The wind was on the beam and we still had the spinnaker up, but with wind gusting to 20+ knots it was going to be an interesting leg.  Boats were losing control and broaching around us, but with all the crew sitting out we managed to surf our way at 9, sometimes 10 knots towards St Catherine’s Point, only losing control a couple of times.  We managed better than some, a few boats tore their spinnakers in the gusty conditions.

As we rounded St Catherine’s Point we dropped the spinnaker and started to make our way towards Bembridge, hugging the coast to get out of the adverse tide.  We were up to 6th or 7th in the Sigma fleet and holding our own in IRC 2.
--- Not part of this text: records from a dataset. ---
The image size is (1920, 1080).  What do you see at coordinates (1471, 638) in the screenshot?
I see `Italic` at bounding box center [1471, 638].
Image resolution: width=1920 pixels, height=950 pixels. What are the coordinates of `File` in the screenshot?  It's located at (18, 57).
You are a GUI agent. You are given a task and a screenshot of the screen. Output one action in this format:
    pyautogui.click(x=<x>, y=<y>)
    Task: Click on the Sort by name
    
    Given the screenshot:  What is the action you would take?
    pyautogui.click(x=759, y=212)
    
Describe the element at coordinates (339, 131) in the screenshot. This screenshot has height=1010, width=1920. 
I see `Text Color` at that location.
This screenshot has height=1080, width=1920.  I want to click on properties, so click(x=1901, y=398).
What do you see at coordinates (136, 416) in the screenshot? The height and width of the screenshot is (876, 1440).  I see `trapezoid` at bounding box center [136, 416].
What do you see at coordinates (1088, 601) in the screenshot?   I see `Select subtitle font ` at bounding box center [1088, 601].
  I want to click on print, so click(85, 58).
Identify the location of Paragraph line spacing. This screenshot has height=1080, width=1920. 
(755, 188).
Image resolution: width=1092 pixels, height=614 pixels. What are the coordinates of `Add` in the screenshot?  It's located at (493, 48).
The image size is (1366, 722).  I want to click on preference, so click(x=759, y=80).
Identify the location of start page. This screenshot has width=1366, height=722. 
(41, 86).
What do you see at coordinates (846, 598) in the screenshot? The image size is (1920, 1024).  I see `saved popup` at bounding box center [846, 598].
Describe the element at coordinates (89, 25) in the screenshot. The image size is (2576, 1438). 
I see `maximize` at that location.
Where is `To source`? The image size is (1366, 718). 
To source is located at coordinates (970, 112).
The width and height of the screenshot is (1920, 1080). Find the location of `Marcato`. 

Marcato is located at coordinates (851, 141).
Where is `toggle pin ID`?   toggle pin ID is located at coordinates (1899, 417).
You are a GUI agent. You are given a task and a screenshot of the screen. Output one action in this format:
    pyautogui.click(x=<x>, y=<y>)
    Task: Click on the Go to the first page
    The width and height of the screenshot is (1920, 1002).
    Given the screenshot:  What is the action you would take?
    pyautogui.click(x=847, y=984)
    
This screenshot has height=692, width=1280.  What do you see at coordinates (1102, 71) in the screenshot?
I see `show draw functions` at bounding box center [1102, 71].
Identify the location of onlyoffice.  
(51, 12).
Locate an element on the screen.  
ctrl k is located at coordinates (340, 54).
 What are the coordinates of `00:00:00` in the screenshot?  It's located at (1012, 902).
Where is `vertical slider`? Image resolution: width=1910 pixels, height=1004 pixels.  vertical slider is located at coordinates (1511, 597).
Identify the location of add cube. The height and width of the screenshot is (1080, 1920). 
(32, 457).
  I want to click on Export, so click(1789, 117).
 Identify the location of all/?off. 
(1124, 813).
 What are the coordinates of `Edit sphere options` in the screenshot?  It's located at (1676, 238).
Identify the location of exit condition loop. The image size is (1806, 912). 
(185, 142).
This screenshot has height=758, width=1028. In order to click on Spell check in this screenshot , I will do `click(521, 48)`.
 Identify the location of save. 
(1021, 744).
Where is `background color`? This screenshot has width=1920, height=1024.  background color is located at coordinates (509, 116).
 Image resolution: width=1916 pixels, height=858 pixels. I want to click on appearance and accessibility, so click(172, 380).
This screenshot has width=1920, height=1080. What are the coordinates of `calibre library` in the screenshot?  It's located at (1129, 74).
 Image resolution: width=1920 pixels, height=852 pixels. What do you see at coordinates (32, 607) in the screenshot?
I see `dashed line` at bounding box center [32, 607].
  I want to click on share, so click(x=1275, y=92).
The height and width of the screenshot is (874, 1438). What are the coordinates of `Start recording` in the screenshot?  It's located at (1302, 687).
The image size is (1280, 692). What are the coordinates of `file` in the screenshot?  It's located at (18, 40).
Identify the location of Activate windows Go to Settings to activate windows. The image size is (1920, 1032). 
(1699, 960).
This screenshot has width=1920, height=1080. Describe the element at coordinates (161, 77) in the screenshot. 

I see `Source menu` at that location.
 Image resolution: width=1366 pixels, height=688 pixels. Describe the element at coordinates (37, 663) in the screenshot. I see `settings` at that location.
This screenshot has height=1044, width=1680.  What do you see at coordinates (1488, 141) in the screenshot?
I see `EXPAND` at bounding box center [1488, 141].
The final leg towards the finish would be tacking up the coast staying as shallow as possible, Nick was calling the tacks trying to keep us out of the tide as much as possible.  The tides toward the end made getting to the finish line very tricky. With Alacraity was the first Sigma 38 across the line at 13:13, closely followed by Mefisto 13:18, and Panda Nova II finishing 3rd at 13:25.  There was a close battle for 4th with Light beating Pavlova III by just 17 seconds, we crossed the line at 13:44, 10th in the Sigma class with only 4 minutes separating 6th – 10th place.

We came in 80th in IRC 2, and 280th overall.  A huge well done to everyone onboard Rho, a great result and close racing as ever in the Sigma 38 class.

We rafted up on E pontoon in traditional Sigma 38 fashion, and then headed into Cowes for a well-deserved drink and a BBQ at the Royal London Yacht Club.